ABC-Cabaret
Het ABC-cabaret was een cabaretgezelschap dat in 1936 werd opgericht door Wim Kan en bleef voortbestaan tot 1970.
De eerste jaren, 1936-1939
In 1936 richt acteur en auteur Wim Kan samen met Louis Grimberg en Corry Vonk het ABC-cabaret op. De naam van het gezelschap komt van Corry Vonk en heeft geen diepe betekenis. Kan en Grimberg laten zich inspireren door het Duitse politieke cabaret als bijvoorbeeld Die Pfeffermühle van Erika Mann en het cabaret van Rudolf Nelson. Gezien de politieke situatie in Duitsland, waar op dat moment Adolf Hitler aan de macht is, is Die Pfeffermühle uitgeweken naar Nederland. Het ABC-cabaret laat zich inspireren door deze gezelschappen, al is de politieke boodschap minder belangrijk dan bij Die Pfeffermühle. Het debuut van het ABC-cabaret is op 15 augustus 1936 met het programma “Daar zit muziek in”. Behalve Kan, Grimberg en Vonk doen ook Cor Hermus, Tilly Perin-Bouwmeester, Fientje Berghegge en Marie Marletto mee. De teksten zijn grotendeels van Wim Kan. Het publiek reageert enthousiast, net als de pers.

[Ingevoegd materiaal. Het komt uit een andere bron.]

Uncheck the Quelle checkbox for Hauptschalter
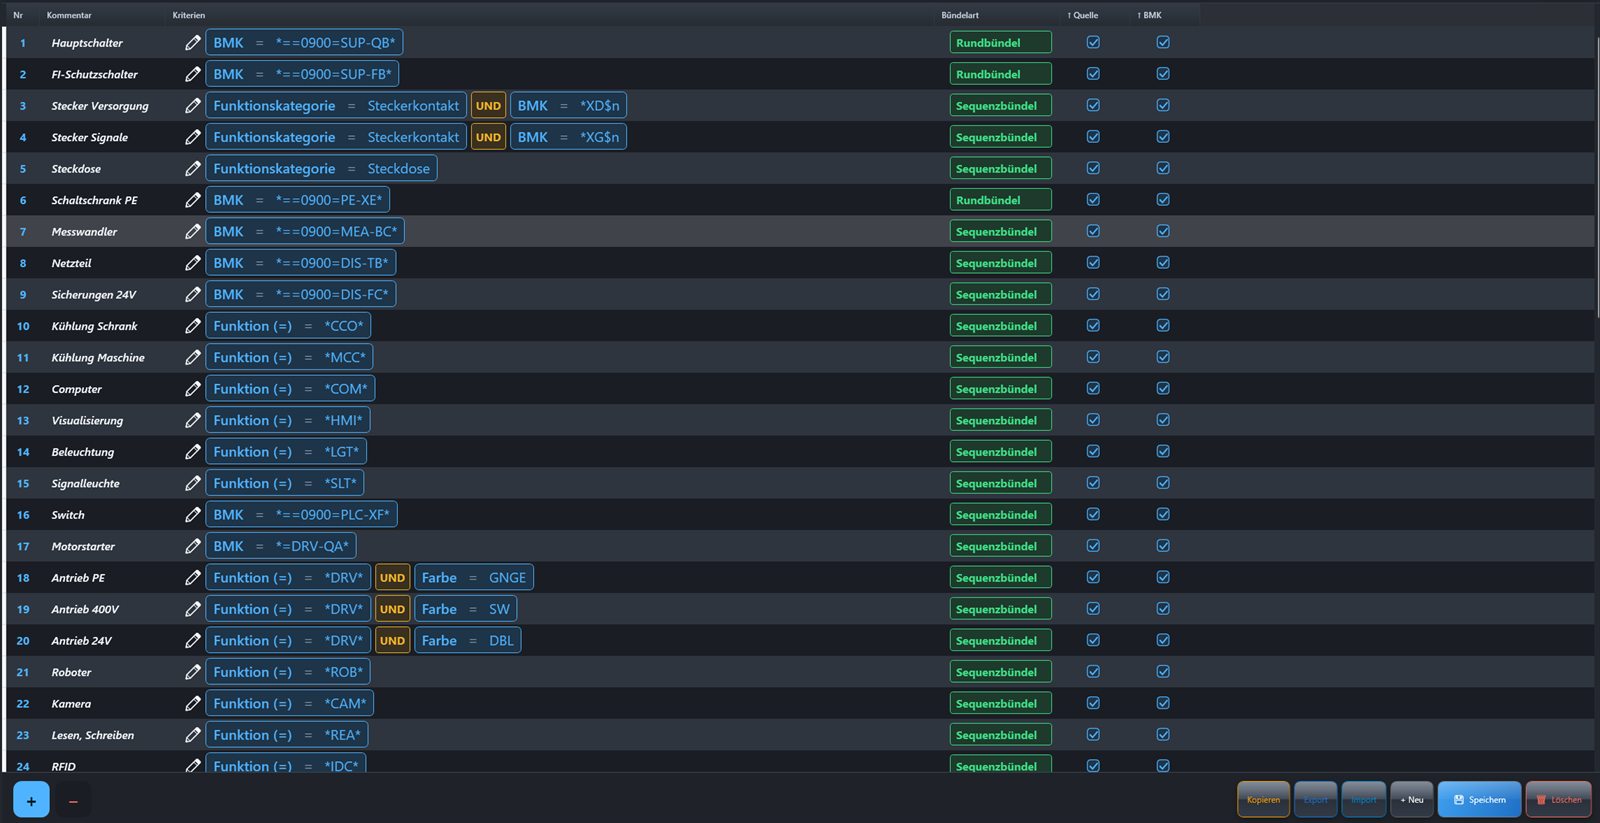The image size is (1600, 823). (x=1093, y=43)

Het ABC-cabaret staat aan de vooravond van een nieuw cabarettijdperk. Na de dood van Jean-Louis Pisuisse in 1927 was het cabaret in Nederland grotendeels voorbij. Afgezien van Louis Davids hield niemand zich meer met het genre bezig. Het ABC-cabaret herstelt de traditie en breekt tegelijkertijd met de oude waarden. Niet langer is er sprake van een liedje-sketch-liedje-formule zoals bij Pisuisse, maar brengt men een hecht ensemble met een goed voorbereid programma en geen losse verzameling liedjes, dansjes en praatjes.
De oorlogsjaren 1939-1945
In december 1939 reist het ABC-cabaret door het toenmalig Nederlands-Indië. Het gezelschap, waartoe onder anderen pianist Cor Lemaire behoort, is uitgenodigd door de Bond van Nederlands-Indische Kunstkringen en brengt het programma ‘100 dagen uit en thuis’. Als men wil terugkeren is Nederland door nazi-Duitsland bezet. Het gezelschap moet in Nederlands-Indië blijven. Als Japan de archipel binnenvalt en in maart 1942 bezet, verdwijnt het gezelschap in Japanse interneringskampen. Pas in 1946 keert men terug naar het inmiddels bevrijde Nederland. Tijdens de oorlog heeft Wim Kan in de kampen shows gegeven voor zijn medegevangenen. Corry Vonk weet alle teksten van het ABC-cabaret te redden en mee te smokkelen tijdens haar internering.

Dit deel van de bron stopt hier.